Document text =

Stocks of Chinese companies listed in the US have turned into a fiasco.
The US Treasury Department’s denial on Saturday focused on only one item, omitted to deny the other crucial items, and made the denial even soggier by ending it with “…at this time.” With this statement, sent to Bloomberg on Saturday, the Treasury was reacting to revelations by Bloomberg on Friday:
“The administration is not contemplating blocking Chinese companies from listing shares on U.S. stock exchanges at this time.”
According to sources, a group led by Peter Navarro, Assistant to the President and Director of the Office of Trade and Manufacturing Policy, is pushing a multifaceted and broad crackdown on capital flows from US investors to Chinese companies.
The National Security Council and the Treasury are part of the discussions. The National Economic Council has been chairing meetings on the issue and is working on an analysis of the potential impact of any limits on these capital flows.
According to Bloomberg’s sources, action is not imminent, but the officials are discussing options and repercussions, and “even more dovish advisers have rallied behind some of their suggestions.”
The benefits and risks of a financial decoupling from China — including how it could even be done and what impact it might have on American investors — was discussed last week at a dinner hosted by the Center for Strategic and International Studies in Washington. Attendants included White House economic adviser Larry Kudlow; Number 2 on the National Security Council Matt Pottinger; and members of Congress.
The measures that the Trump Administration is contemplating are running roughly in parallel with efforts by Florida Republican Senator Marco Rubio and others in Congress who have already put forward legislation to that effect. The Trump Administration is discussing its plans with Rubio and is considering backing his legislation.
Rubio said in a statement: “This administration deserves credit for their efforts to deal with the threat that the Chinese government and Communist Party poses to U.S. national and economic security, including how Beijing takes advantage of its access to U.S. capital markets for predatory purposes.”
Among the items contemplated by the Trump Administration:
Delisting Chinese companies from US stock exchanges. Most of these companies trade as American Depositary Receipts (ADRs) in the US that do not convey ownership in the company in China, but only in some kind of off-shore entity. This includes Alibaba.

Do this =
Copy the article on US moves to restrict American investment in Chinese companies word for word, from start to finish.

Extracted information =
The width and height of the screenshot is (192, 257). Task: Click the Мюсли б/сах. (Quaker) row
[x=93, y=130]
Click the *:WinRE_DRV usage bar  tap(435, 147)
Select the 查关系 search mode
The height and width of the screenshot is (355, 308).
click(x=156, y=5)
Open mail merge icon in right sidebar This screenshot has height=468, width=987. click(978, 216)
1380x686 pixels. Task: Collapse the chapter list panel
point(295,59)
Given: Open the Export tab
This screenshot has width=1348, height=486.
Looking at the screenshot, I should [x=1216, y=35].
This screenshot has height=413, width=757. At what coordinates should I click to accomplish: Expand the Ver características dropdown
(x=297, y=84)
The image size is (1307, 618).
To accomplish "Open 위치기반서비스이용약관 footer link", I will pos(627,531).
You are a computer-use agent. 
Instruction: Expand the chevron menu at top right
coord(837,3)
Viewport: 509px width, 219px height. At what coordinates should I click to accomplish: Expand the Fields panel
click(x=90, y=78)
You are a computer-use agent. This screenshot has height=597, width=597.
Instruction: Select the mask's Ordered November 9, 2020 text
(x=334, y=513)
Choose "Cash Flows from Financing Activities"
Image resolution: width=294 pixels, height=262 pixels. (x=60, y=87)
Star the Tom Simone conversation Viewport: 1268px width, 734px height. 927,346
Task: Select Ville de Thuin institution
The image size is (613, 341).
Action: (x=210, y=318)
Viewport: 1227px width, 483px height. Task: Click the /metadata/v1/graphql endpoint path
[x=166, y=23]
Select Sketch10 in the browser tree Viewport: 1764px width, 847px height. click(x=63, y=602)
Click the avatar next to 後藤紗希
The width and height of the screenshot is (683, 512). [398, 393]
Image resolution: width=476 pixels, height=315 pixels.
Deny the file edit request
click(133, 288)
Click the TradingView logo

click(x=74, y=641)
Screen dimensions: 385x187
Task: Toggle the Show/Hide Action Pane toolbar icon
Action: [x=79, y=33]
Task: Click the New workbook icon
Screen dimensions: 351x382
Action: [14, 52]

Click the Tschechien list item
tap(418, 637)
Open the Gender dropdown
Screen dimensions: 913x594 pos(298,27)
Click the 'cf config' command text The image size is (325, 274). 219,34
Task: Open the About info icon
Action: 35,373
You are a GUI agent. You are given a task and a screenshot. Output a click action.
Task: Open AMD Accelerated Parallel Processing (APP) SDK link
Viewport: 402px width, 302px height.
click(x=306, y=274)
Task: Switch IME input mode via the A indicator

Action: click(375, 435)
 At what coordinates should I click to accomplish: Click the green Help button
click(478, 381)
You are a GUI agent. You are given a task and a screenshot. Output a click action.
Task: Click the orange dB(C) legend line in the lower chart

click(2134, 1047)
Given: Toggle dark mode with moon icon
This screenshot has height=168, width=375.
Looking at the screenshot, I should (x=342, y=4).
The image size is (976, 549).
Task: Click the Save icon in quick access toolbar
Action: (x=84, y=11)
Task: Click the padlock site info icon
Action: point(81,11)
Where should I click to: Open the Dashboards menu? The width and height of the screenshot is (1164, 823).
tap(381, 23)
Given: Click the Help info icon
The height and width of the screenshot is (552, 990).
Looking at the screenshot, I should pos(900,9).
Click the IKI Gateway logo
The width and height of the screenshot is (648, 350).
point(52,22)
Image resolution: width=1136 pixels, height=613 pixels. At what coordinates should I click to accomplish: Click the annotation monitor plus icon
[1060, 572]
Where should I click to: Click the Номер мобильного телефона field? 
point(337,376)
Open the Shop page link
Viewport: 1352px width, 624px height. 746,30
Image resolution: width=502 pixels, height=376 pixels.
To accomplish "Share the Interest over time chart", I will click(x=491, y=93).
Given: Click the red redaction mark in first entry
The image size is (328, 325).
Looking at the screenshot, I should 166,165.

Expected answer =
Stocks of Chinese companies listed in the US have turned into a fiasco.
The US Treasury Department’s denial on Saturday focused on only one item, omitted to deny the other crucial items, and made the denial even soggier by ending it with “…at this time.” With this statement, sent to Bloomberg on Saturday, the Treasury was reacting to revelations by Bloomberg on Friday:
“The administration is not contemplating blocking Chinese companies from listing shares on U.S. stock exchanges at this time.”
According to sources, a group led by Peter Navarro, Assistant to the President and Director of the Office of Trade and Manufacturing Policy, is pushing a multifaceted and broad crackdown on capital flows from US investors to Chinese companies.
The National Security Council and the Treasury are part of the discussions. The National Economic Council has been chairing meetings on the issue and is working on an analysis of the potential impact of any limits on these capital flows.
According to Bloomberg’s sources, action is not imminent, but the officials are discussing options and repercussions, and “even more dovish advisers have rallied behind some of their suggestions.”
The benefits and risks of a financial decoupling from China — including how it could even be done and what impact it might have on American investors — was discussed last week at a dinner hosted by the Center for Strategic and International Studies in Washington. Attendants included White House economic adviser Larry Kudlow; Number 2 on the National Security Council Matt Pottinger; and members of Congress.
The measures that the Trump Administration is contemplating are running roughly in parallel with efforts by Florida Republican Senator Marco Rubio and others in Congress who have already put forward legislation to that effect. The Trump Administration is discussing its plans with Rubio and is considering backing his legislation.
Rubio said in a statement: “This administration deserves credit for their efforts to deal with the threat that the Chinese government and Communist Party poses to U.S. national and economic security, including how Beijing takes advantage of its access to U.S. capital markets for predatory purposes.”
Among the items contemplated by the Trump Administration:
Delisting Chinese companies from US stock exchanges. Most of these companies trade as American Depositary Receipts (ADRs) in the US that do not convey ownership in the company in China, but only in some kind of off-shore entity. This includes Alibaba.